Flying visit at the boat

Flying visit at the boat

16. March 2018 Off By Søren

It was dark and raining when I drove on the M1 highway from Dublin Airport up to Carlingford. Again and again I was hit with contempt by watching irish drivers taking over without paying any attention to their driving, just to realize each time that it was the passanger sitting in the left front seat, not the driver. I guess it is ok not to pay attention then. The rental car had automatic transmission. This was nice, as I had a little less to be focused on in these situations where I had to concentrate to stay in the left side of the road, find my way and orienting correctly with all the traffic.

Carpe Diem now has company at the yard

It was never the plan to be here now, as next trip to the boat is during Easter, so this was an extra trip. And a quick one indeed. Arriving at the boat at 10pm, and leaving again at 12:30pm next day left me with 6 hours to finish my to do list; and 7 hours of sleep with a pyjamas comprised of long underwear, socks, pants, sweatshirt, full thermal body suit, and a cap. With 6 degrees C/42 degrees F, it was just enough to keep me warm for a good nights sleep.

With the boat this far away, and with nothing more than holidays available, we have to plan carefully and be efficient when we are at the boat to do maintenance. We have to avoid situations where we miss equipment or material and can’t get hold of it within the limited timeframe we have. This is a clear disadvantage of not having the boat at home, and also the reason we are sailing it home to Denmark for the big makeover.

This is a picture of the seacock in worst condition – it should have been changed long ago…

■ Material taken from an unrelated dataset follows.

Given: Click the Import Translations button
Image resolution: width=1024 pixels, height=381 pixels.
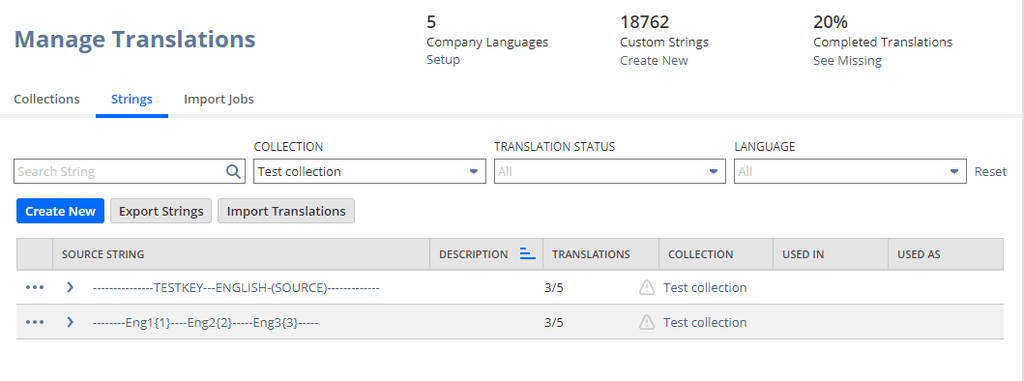Looking at the screenshot, I should click(x=286, y=211).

We have a lot scheduled to do on the boat this easter. The big jobs are antifouling, unstepping the mast to change wiring, engine light and running rig, change at least 3 seacocks and through hulls which are more than due. The rest can wait, even though they are not made in bronze and have to be changed during summer when the boat is home. The 3 we are definitely changing show clear signs of corrosion, so they are a must.

With a tight schedule for Easter I will not have time to go and buy seacocks and through hulls, so this has to be done before, bringing them with me here from Denmark. However, I have to be sure to bring the right size, fittings etc., so this had to be measured at this flying visit, and it was one of the main reasons to go this weekend.

Anchor chain as Christmas gift
The boat has become a high priority for us, so even the Christmas gifts this year were of the maritime kind to be able to afford as much as possible. So June’s and mine Christmas gift to each other was 80 m 10 mm anchor chain. We will order it online in Ireland and collect it when driving to the boat from the airport next time we are here. Again, we have to be sure to order the right chain that fit on the gypsy. So the other goal of visiting the boat was to measure up which chain we have today. Apparently, it is a 10 mm DIN 766 chain.

Anchor chain

A picture of the anchor chain from this summer. It is obvious we have not used it much when bees are building their home on it.

There are 2 standards, DIN and ISO, and for the 10 mm chain these 2 standards deviates as the chain pitch are 2 mm shorter on DIN 766 chains. This means we have to buy a DIN 766 chain in order to use it on our windlass.

Our windlass is old and manual. The few anchorages we have done so far have left me without doubt: We have to get an electrical windlass. This means both changing the chain and the windlass, so the question is if it is better switching to an ISO chain, or stay with a DIN chain. As far as I can see from reading about these standards, there really is no practical difference. Maybe the ISO chain has a higher availability, which could come in handy. We need to decide on this before buying the chain, and if we change to ISO, it should wait until we also change the windlass. Right know we are in thinking-mode. At easter we have made up our minds, so I will be back with the conclusion then.

Light-fingered “guests”
I had another less positive reason to travel to the boat as well. We have had a break-in and our dinghy and outboard engine was stolen. Even though the harbor master had sealed of the boat again it was nice to get eyes on and install a new lock. It wasn’t until a few hours into the morning, I realized they had taken my tool set as well, when I needed a screwdriver. Until then I had only been using a drill and the riveter. Luckily I could borrow one from the harbor office, and then I need to get a new tool set for the next visit.

While at the boat, June was busy at home making storage pockets to be used at the berths in the cabin, and other places. They will be used for holding a phone, a pair of glasses or a book. Behind the stairs down into the cabin there will be pockets for flip flops and other shoes. We will show some pictures of this when they have been mounted.

I succeeded finishing my to-do list within the 6 hours, which also included talking to Darren about how the mast is unstepped and stepped again. On our journey from Torrevieja in Spain to Carlingford in Ireland we have not yet seen a mast crane as those we know from Denmark, which are often self-operated. It has mostly been mobile cranes not operated by an amateur, and this is also the case here in Carlingford. It has been broken, but now it is fixed. A crane operator will come and lift of the mast in a way so we don’t need a person at the bottom of the mast keeping it vertical, so I will be able to unstep the mast without other help than the man operating the crane. But I will get back to all that during Easter. By then, it will hopefully be a bit warmer and more dry.